Durante o CEO Conference Brasil 2026, promovido pelo BTG Pactual, Galípolo destacou que o objetivo é reunir confiança para iniciar o novo ciclo de ajustes a partir de março.
“Neste ambiente de incertezas, o Copom optou por uma postura conservadora, aguardando 45 dias antes de iniciar o ciclo, buscando maior segurança nas decisões”, explicou.
Em janeiro, o Banco Central manteve a Selic em 15% ao ano, sinalizando, porém, a intenção de iniciar cortes futuros caso a inflação permaneça controlada e o cenário econômico seja favorável.
Serenidade e Estabilidade
Galípolo evitou comentar expectativas de curto prazo, defendendo que o BC deve agir com serenidade. “O Banco Central se move como um transatlântico, e não como um jet ski, fazendo ajustes de forma gradual e segura”, afirmou.
Para os próximos anos, a prioridade da instituição será a estabilidade, refletindo o compromisso com a estabilidade monetária e financeira.
“A palavra-chave do nosso mandato é estabilidade. O novo logo simboliza isso: um quadrado vazado, representando transparência e firmeza em nossas ações”, acrescentou.
Caso Banco Master
O presidente do BC elogiou a Polícia Federal pela condução das investigações sobre fraudes no Banco Master, destacando a atuação do diretor Andrei Rodrigues, do Ministério Público, do mercado financeiro e da imprensa.

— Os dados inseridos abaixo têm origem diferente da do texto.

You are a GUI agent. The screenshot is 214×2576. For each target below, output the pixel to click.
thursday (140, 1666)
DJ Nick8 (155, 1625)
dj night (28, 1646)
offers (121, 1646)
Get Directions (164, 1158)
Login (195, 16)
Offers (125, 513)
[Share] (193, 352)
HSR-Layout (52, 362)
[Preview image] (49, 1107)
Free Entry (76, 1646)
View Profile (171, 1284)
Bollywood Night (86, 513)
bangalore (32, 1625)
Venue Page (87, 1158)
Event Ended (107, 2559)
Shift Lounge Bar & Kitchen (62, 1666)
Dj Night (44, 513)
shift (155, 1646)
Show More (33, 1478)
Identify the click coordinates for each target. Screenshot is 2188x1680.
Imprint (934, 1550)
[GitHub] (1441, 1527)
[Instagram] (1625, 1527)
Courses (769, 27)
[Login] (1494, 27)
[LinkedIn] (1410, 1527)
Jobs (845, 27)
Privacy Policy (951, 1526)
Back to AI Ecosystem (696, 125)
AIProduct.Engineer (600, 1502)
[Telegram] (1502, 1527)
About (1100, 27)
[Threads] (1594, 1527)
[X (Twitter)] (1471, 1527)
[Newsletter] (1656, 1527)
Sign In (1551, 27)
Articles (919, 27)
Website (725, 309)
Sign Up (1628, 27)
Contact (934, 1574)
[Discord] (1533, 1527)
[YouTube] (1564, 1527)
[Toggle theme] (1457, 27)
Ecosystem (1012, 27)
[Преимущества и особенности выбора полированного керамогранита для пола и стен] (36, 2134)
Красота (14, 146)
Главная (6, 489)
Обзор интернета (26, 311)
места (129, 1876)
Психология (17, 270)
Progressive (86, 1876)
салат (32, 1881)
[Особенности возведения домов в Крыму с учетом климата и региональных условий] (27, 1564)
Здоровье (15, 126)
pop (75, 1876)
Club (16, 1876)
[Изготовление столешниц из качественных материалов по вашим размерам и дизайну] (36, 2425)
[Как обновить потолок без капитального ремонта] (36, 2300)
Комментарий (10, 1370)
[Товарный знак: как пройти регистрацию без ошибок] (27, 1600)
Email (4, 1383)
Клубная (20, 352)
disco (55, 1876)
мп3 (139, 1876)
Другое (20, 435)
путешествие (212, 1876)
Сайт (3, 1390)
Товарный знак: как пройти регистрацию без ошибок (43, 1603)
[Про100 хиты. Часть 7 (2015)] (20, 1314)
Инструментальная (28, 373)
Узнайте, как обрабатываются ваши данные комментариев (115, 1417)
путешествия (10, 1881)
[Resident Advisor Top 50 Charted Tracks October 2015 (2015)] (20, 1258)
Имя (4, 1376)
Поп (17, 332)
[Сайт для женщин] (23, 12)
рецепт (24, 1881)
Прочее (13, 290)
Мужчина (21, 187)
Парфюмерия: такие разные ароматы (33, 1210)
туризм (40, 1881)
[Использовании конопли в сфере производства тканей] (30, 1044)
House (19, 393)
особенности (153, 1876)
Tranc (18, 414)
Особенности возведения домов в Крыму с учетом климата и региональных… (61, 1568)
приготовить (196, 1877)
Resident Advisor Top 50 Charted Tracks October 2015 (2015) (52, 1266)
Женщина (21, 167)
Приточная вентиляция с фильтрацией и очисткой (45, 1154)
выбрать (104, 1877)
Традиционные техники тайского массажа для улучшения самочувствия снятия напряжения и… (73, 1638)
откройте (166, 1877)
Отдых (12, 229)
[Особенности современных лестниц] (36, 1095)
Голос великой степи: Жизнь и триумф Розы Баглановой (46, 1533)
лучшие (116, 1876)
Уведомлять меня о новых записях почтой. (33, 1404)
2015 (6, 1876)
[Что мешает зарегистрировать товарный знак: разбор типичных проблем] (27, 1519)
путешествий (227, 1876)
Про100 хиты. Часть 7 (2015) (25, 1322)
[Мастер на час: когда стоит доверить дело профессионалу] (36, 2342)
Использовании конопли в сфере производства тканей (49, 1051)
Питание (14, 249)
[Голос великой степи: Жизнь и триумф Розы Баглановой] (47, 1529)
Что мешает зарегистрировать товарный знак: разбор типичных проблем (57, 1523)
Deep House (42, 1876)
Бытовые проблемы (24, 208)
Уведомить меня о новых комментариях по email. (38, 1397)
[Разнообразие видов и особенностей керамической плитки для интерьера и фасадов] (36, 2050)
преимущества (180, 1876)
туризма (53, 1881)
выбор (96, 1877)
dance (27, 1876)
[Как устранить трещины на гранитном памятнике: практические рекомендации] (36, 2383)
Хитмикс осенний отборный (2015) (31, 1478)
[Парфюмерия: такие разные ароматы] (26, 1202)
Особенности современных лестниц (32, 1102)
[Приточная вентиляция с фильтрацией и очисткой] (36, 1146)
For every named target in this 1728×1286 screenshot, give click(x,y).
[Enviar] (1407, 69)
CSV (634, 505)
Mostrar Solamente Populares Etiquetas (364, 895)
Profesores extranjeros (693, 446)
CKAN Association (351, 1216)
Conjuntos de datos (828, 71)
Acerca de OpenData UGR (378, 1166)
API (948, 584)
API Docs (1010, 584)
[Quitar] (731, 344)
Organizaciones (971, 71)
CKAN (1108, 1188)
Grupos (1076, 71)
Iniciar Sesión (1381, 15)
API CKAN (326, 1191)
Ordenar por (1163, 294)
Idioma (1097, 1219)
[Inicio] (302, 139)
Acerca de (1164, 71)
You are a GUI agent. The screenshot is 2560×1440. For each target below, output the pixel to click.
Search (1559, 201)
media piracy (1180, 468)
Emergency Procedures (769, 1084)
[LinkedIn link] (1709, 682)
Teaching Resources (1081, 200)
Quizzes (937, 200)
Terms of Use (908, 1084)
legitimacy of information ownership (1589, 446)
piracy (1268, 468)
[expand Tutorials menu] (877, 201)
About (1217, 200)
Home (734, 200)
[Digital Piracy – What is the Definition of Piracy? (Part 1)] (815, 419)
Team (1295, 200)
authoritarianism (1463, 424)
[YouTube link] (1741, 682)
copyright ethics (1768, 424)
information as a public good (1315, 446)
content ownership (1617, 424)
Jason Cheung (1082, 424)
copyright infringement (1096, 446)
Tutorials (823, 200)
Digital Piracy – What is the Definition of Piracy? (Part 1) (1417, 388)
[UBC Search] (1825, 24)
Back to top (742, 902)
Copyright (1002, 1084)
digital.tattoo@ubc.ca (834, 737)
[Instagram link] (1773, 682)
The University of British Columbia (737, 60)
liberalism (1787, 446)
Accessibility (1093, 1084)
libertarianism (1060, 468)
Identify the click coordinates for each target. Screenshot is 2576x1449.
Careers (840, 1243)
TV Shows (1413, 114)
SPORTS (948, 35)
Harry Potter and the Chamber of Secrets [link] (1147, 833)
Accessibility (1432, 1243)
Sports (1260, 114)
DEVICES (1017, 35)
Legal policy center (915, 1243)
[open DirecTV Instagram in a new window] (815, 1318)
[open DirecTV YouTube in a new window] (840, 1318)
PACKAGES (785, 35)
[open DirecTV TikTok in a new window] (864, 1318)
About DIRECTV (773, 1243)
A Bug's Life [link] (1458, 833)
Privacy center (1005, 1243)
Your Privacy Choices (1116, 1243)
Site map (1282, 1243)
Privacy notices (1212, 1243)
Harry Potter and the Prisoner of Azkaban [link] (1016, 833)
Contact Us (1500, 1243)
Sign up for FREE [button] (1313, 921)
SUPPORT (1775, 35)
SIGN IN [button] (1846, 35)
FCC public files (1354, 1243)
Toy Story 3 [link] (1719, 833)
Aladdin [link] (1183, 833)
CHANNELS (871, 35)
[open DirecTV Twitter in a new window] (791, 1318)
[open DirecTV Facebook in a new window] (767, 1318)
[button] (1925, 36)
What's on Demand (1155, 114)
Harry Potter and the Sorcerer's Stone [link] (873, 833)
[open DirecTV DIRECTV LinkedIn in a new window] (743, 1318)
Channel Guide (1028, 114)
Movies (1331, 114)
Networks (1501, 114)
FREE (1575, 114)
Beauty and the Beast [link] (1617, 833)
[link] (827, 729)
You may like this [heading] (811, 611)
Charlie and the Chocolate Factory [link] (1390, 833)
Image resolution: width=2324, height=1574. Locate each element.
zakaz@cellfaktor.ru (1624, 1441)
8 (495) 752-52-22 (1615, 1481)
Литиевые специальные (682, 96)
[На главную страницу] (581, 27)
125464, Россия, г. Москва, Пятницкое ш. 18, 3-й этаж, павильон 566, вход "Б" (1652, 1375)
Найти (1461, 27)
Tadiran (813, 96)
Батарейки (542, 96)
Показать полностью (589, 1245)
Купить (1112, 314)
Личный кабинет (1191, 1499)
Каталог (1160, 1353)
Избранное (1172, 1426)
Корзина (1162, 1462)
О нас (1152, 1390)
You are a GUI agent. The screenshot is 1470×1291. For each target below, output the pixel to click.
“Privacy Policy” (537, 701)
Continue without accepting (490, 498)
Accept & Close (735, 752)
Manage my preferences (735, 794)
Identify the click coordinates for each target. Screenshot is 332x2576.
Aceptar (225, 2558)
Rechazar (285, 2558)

“Desde o início, a Polícia Federal demonstrou coragem e capacidade técnica, garantindo diligência e eficiência no processo”, destacou.
Ataques e Segurança
Galípolo também comentou os ataques cibernéticos sofridos pelo BC, enfatizando a importância da parceria com instituições e do mercado para respostas rápidas e eficazes.
Ele finalizou ressaltando a necessidade de aprimorar os instrumentos de fiscalização para prevenir fraudes e aumentar a transparência no sistema financeiro.